The Rouchleau Mine is an abandoned open-pit mine within the Mesabi Iron Range at Virginia, Minnesota, United States. The mine, located on the east side of the city, is roughly 3 mi long and .5 mi wide; its deepest point is 450 ft below its surface, making it one of the deepest mines in the range. Named for Louis Rouchleau, who explored the area for its mining potential, the mine was initially created as a shaft mine. It was converted to a pit mine by the 1930s due to improvements in open-pit mining technology and increasingly unstable terrain which made shaft mining unsafe.

Ten companies have overseen mining operations at the Rouchleau Mine since it began operating in 1893. The majority owner has always been either present owner U.S. Steel or one of the firm's predecessors. The mine has produced 300 million gross tons of iron ore since it opened; it was last mined in 1977.

Since its closure, the mine became part of Mineview in the Sky, a local tourist attraction. Mineview in the Sky featured a viewing platform overlooking both the Rouchleau Mine and an active United Taconite mine; it also included a 240-ton mining truck, a production truck, a railroad car, and a visitor center. The attraction closed in 2015 due to United Taconite's planned expansion of its mine into the land the mineview occupied. The mine expansion forced U.S. Route 53 to relocate; the Minnesota Department of Transportation built a bridge over the Rouchleau Mine to carry the highway. The Thomas Rukavina Memorial Bridge opened in September 2017. The mine pit serves as the source of drinking water for Virginia, Minnesota.

Directions —
(1) Translate this sentence from the Rouchleau Mine text into Spanish: "The Thomas Rukavina Memorial Bridge opened in September 2017."
(2) Edit the Rouchleau Mine text by reproducing it from the words "Since its closure, the" through the words "for Virginia, Minnesota.", with "viewing platform" changed to "observation deck".
The listing has no connection to the Rouchleau Mine text.

Material provided —
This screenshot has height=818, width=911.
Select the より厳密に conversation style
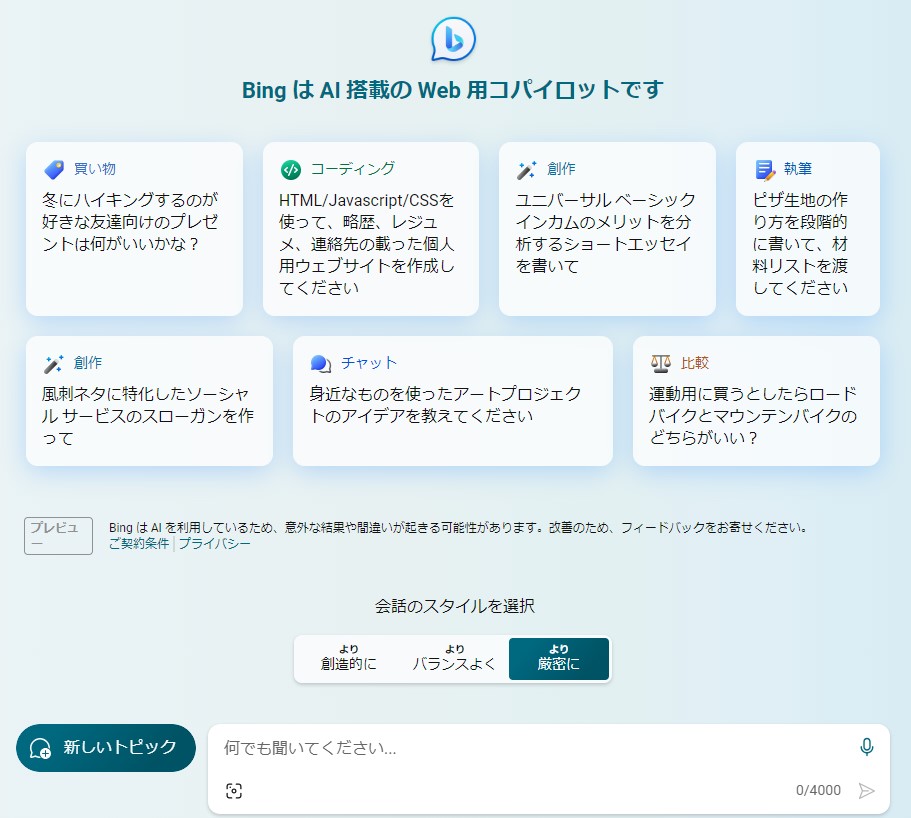click(558, 659)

Numbered answers —
(1) El Puente Conmemorativo Thomas Rukavina se inauguró en septiembre de 2017.

(2)
Since its closure, the mine became part of Mineview in the Sky, a local tourist attraction. Mineview in the Sky featured a observation deck overlooking both the Rouchleau Mine and an active United Taconite mine; it also included a 240-ton mining truck, a production truck, a railroad car, and a visitor center. The attraction closed in 2015 due to United Taconite's planned expansion of its mine into the land the mineview occupied. The mine expansion forced U.S. Route 53 to relocate; the Minnesota Department of Transportation built a bridge over the Rouchleau Mine to carry the highway. The Thomas Rukavina Memorial Bridge opened in September 2017. The mine pit serves as the source of drinking water for Virginia, Minnesota.